AI Diplomacy in a Divided World: Why Trust Will Define the Digital Future

May 11, 2025Papers & Reports, News, Publications

Remarks by Hon. Mark Kennedy
Director, Wahba Institute for Strategic Competition

Delivered April 22, 2025 at Boston Global Forum Conference at Harvard University’s Loeb House

A profound realignment is underway—not just in global politics, but in global technology. The world is dividing digitally.

China is accelerating this divide. Its cybersecurity and data laws compel firms to share sensitive information with the state while concealing that access from the world. Its civil-military fusion is fueling an AI-powered buildup with global consequences. The United States has rightly responded—not, as Lenin warned, by selling the rope by which we would be hanged—but by restricting the export of advanced chips and compute infrastructure.

Yet this is not merely a competition of technologies—it is a contest of systems. The question isn’t just who has the fastest model, but who shapes the digital future: its rules, its reach, and its values.

As Secretary Raimondo has made clear, it is no longer realistic for nations to fully participate in both the American and Chinese tech ecosystems. A split is underway. A two-way race has begun.

No third digital pole can match the scale of China or the United States. Only these two powers combine frontier models, advanced compute, and global cloud reach. Here, the U.S. holds a decisive edge: the majority of digital content, scientific research, and training data is in English. That gives American-aligned models a structural advantage in reasoning and global relevance.
◆ ◆ ◆ ◆ ◆
Brief A ->
According to the remarks on AI diplomacy, what has the United States restricted in response to China?
Brief B ->
Quote everything in the remarks on AI diplomacy from "Yet this is" down to "and global relevance.".

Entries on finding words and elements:
◆ ◆ ◆ ◆ ◆
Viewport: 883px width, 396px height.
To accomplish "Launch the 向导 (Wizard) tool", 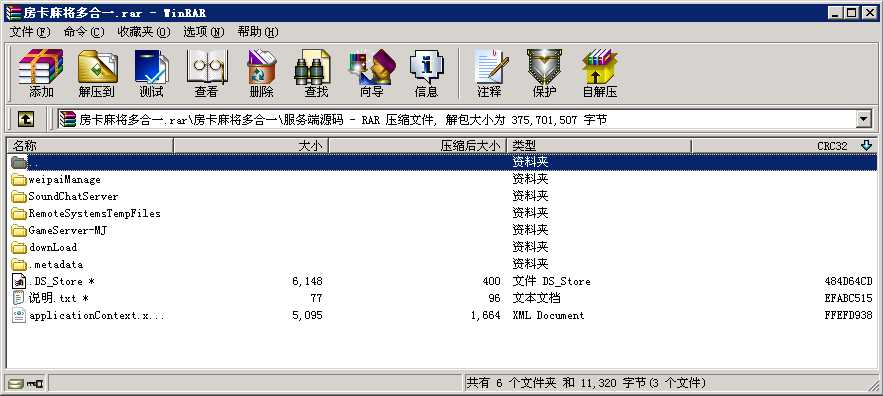I will coord(371,73).
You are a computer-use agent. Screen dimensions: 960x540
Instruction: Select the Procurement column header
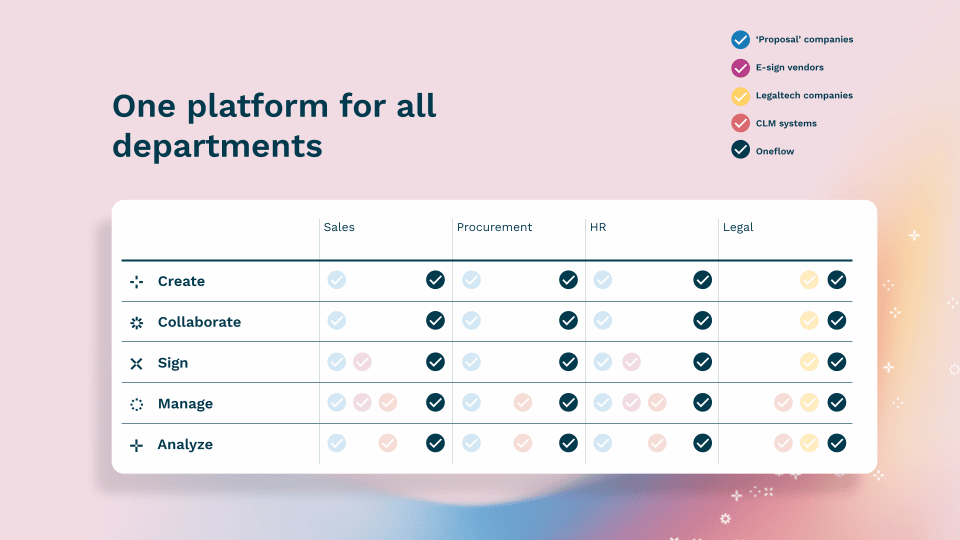[494, 227]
◆ ◆ ◆ ◆ ◆
Worked answer A ->
The United States has restricted the export of advanced chips and compute infrastructure.

Worked answer B ->
Yet this is not merely a competition of technologies—it is a contest of systems. The question isn’t just who has the fastest model, but who shapes the digital future: its rules, its reach, and its values.

As Secretary Raimondo has made clear, it is no longer realistic for nations to fully participate in both the American and Chinese tech ecosystems. A split is underway. A two-way race has begun.

No third digital pole can match the scale of China or the United States. Only these two powers combine frontier models, advanced compute, and global cloud reach. Here, the U.S. holds a decisive edge: the majority of digital content, scientific research, and training data is in English. That gives American-aligned models a structural advantage in reasoning and global relevance.